EXTRACTED TEXT:
──────

End ---------------------------------------------------------------------



_Modified by sfpegasus at 12:27 PM 1-16-2010_


----------



## Dana @ Ross-Tech (Sep 15, 2009)

*Re: (sfpegasus)*

He has it finished:
http://forums.vwvortex.com/zerothread?id=4724268
If you have installed the switch without the wiring modification, the parking light position will not work properly. The 01800 (Light Switch (E1) 008 - Implausible Signal) fault will set as soon as that position is selected or if the switch is unplugged.
If you haven't added the wire yet, just leave the stock switch in it.


----------



## sfpegasus (Jul 23, 2009)

*Re: (Dana @ Ross-Tech)*


_Quote, originally posted by *Dana @ Ross-Tech* »_He has it finished:
http://forums.vwvortex.com/zerothread?id=4724268
If you have installed the switch without the wiring modification, the parking light position will not work properly. The 01800 (Light Switch (E1) 008 - Implausible Signal) fault will set as soon as that position is selected or if the switch is unplugged.
If you haven't added the wire yet, just leave the stock switch in it.

──────

WORK TO COMPLETE:
**A)** Answer these from the light switch forum thread, one line each:
(i) Who modified a post, and at what time and date?
(ii) Which fault sets when the parking light position is selected on a switch installed without the wiring modification?
(iii) What should someone do if they haven't added the wire yet?
**B)** Carry on the light switch forum thread from the point where it stops.
The lines that come next have nothing to do with any of this.

INFORMATION PROVIDED:

──────

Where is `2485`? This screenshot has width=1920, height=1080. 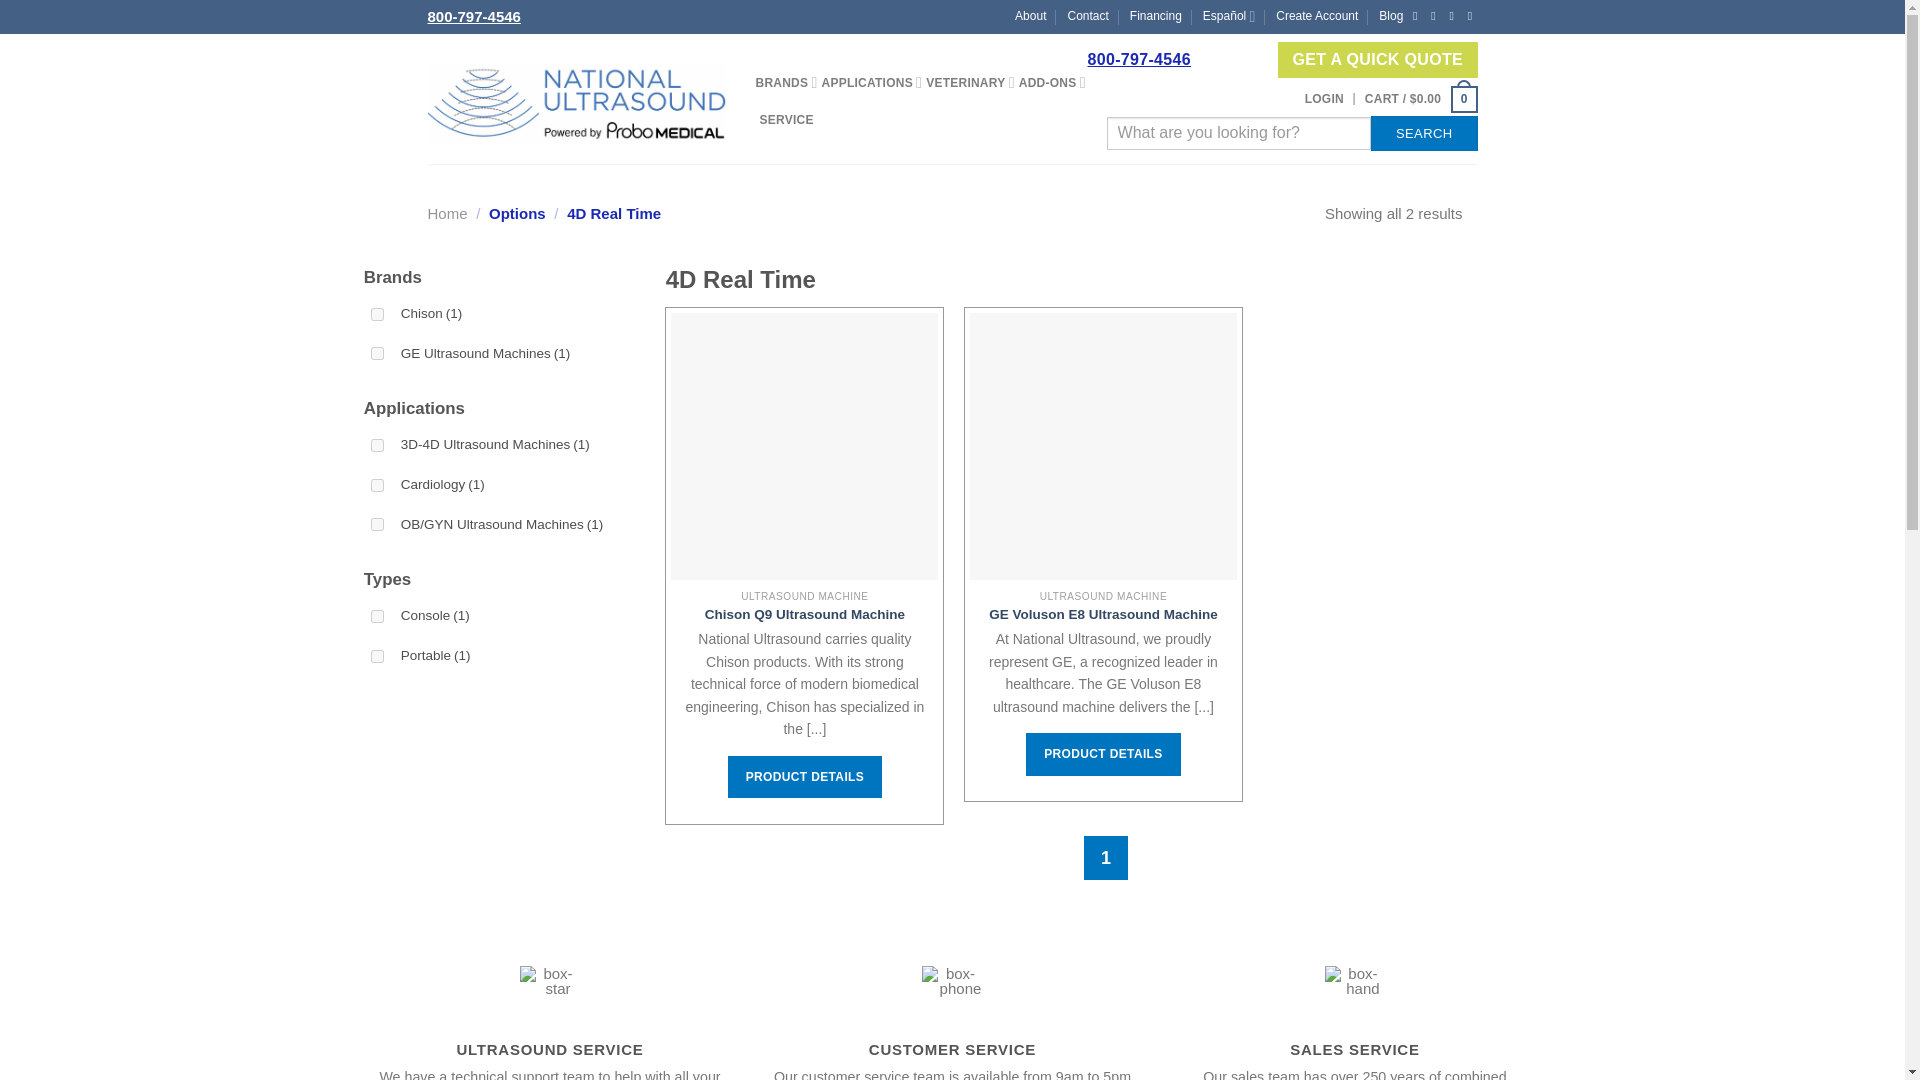 2485 is located at coordinates (377, 486).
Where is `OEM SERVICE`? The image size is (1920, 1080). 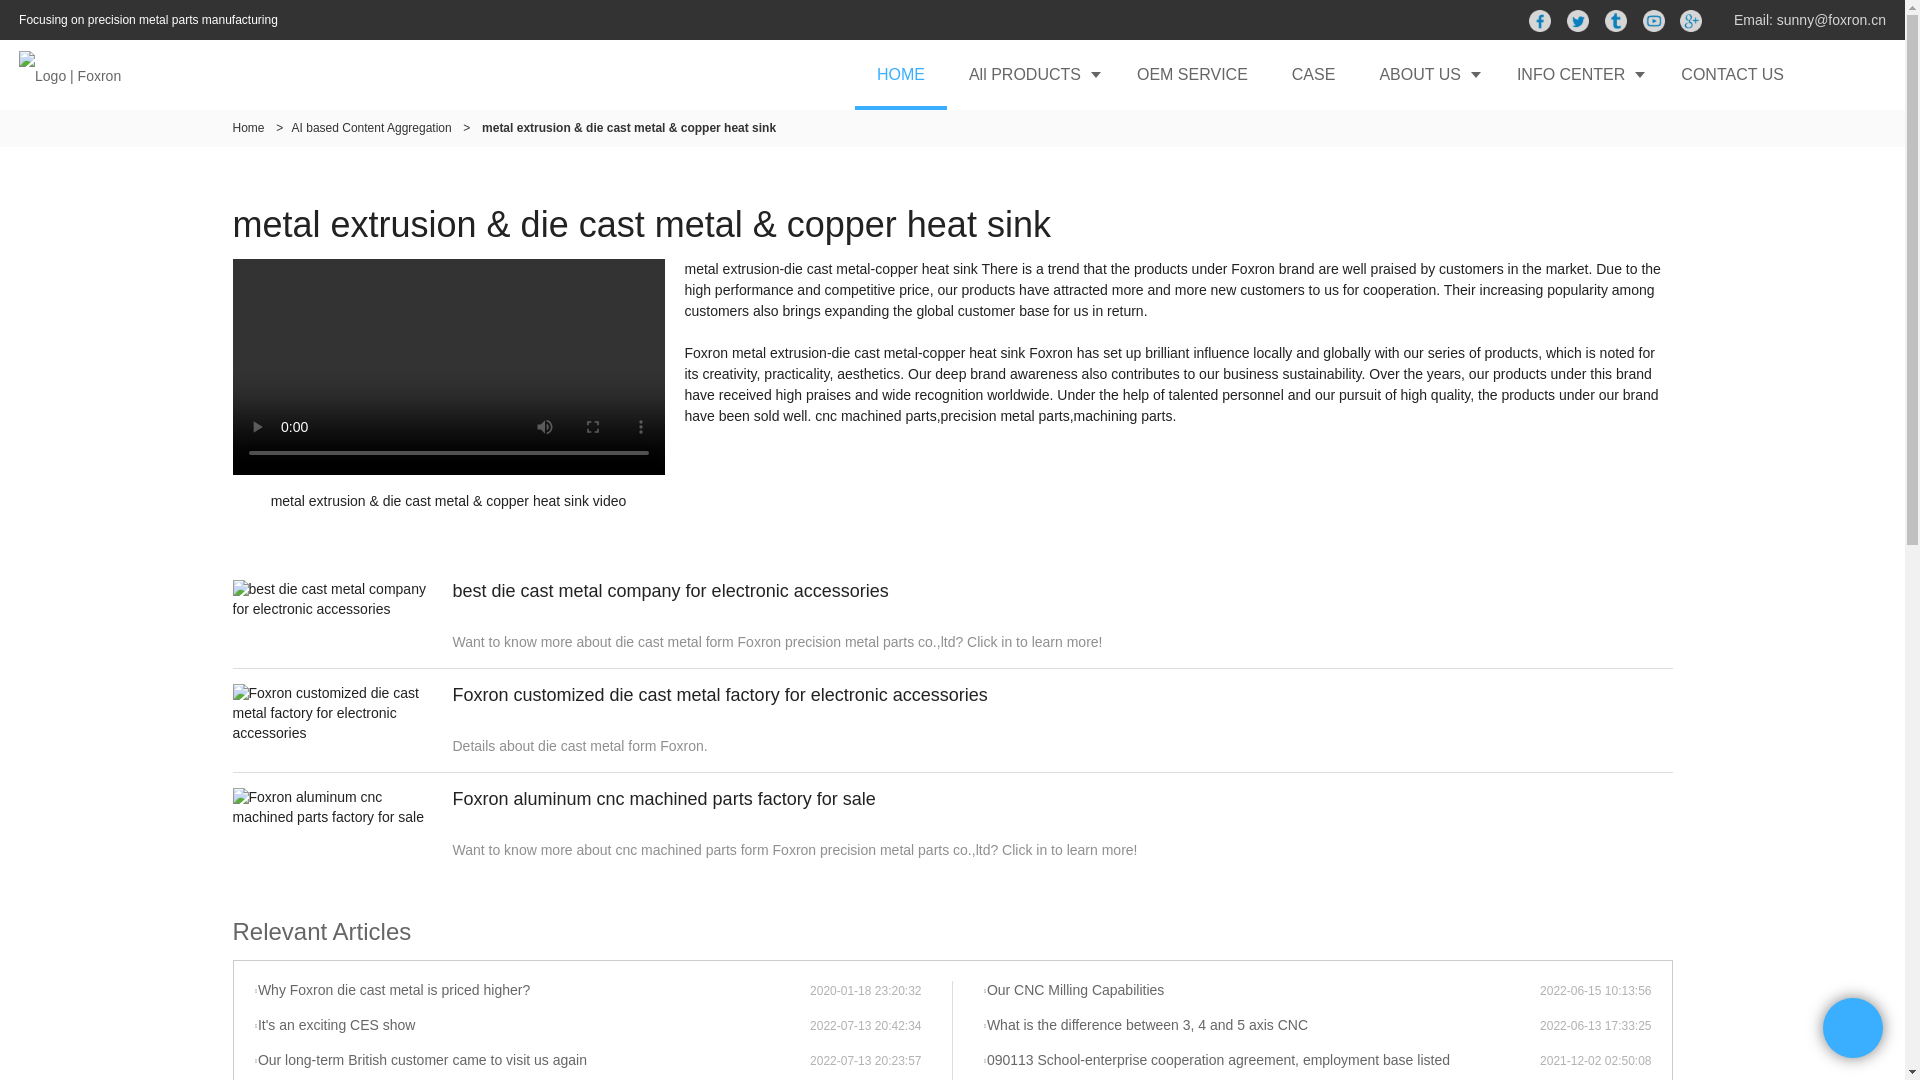 OEM SERVICE is located at coordinates (1192, 74).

──────

ANSWERS FOR THIS EXERCISE:
**A)**
(i) sfpegasus, at 12:27 PM on 1-16-2010.
(ii) 01800 (Light Switch (E1) 008 - Implausible Signal).
(iii) Leave the stock switch in.

**B)**
Thanks, Dana. I'm just being impatient, as usual. I'm off to order my VW repair wire (PN: 000979009E)!


----------



## aenea (Feb 18, 2002)

*Re:*

Did anyone come up with the coding to enable the rear fog?


----------



## Dana @ Ross-Tech (Sep 15, 2009)

*Re: Re: (aenea)*

Not that I'm aware of on a NAR vehicle.


----------



## saucer (Nov 1, 2007)

Just installed a Euroswitch and apparently everything is working correctly, but I'm getting the "Implausible signal" error as well. Is this normal? 
Also wondering why my switch pulls out 2x in each position, rather than just once like my OEM NA switch. The extra pull doesn't seem to make any lighting difference with any position... other than the initial pull turning on the fogs as it should.


----------



## vwfan78 (Jun 5, 2006)

*Re: (saucer)*


_Quote, originally posted by *saucer* »_Just installed a Euroswitch and apparently everything is working correctly, but I'm getting the "Implausible signal" error as well. Is this normal? 
Also wondering why my switch pulls out 2x in each position, rather than just once like my OEM NA switch. The extra pull doesn't seem to make any lighting difference with any position... other than the initial pull turning on the fogs as it should.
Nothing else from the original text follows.